* _Document extract_
0

I have an application in which I need to carry out a lot of Norms, Dot Products and most importantly, Matrix Vector multiplications.

matrix and vectors are huge. Matrix dimension is tending to be a 100000x100000

the loop structure is:

while(condition)
/* usually iterations=dimension of matrix, so around 1 million iterations are *at least* required (if not more) */
matrix-vector multiplication
3 dot prods
2 norms

I am currently using Intel Fortran with Intel MKL. Will rewriting my codes in Intel C with Intel MKL help any? Has anyone ever carried out a benchmark of any kind (for DGEMV especially)? Rewriting codes is a major pain but I would not mind rewriting iff I see a reason to.

EDIT: I misspoke: The matrix dimensions are 100000 not a million. Pretty serious error :|

And yes, the matrix is dense and it needs to be dense. Moreover, it is not symmetric and not even positive definite. My algorithm is a modified version of QMR.

* _Recorded data_
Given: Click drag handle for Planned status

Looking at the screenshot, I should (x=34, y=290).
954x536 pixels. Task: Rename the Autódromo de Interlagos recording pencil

* _Set of tasks_
a: Please reproduce a passage from the forum post on matrix-vector multiplication, beginning at the words "I have an application" and stopping after "while(condition)".
b: Translate this sentence from the matrix-vector post into Spanish: "And yes, the matrix is dense and it needs to be dense."

* _Solutions below_
a:
I have an application in which I need to carry out a lot of Norms, Dot Products and most importantly, Matrix Vector multiplications.

matrix and vectors are huge. Matrix dimension is tending to be a 100000x100000

the loop structure is:

while(condition)

b: Y sí, la matriz es densa y tiene que ser densa.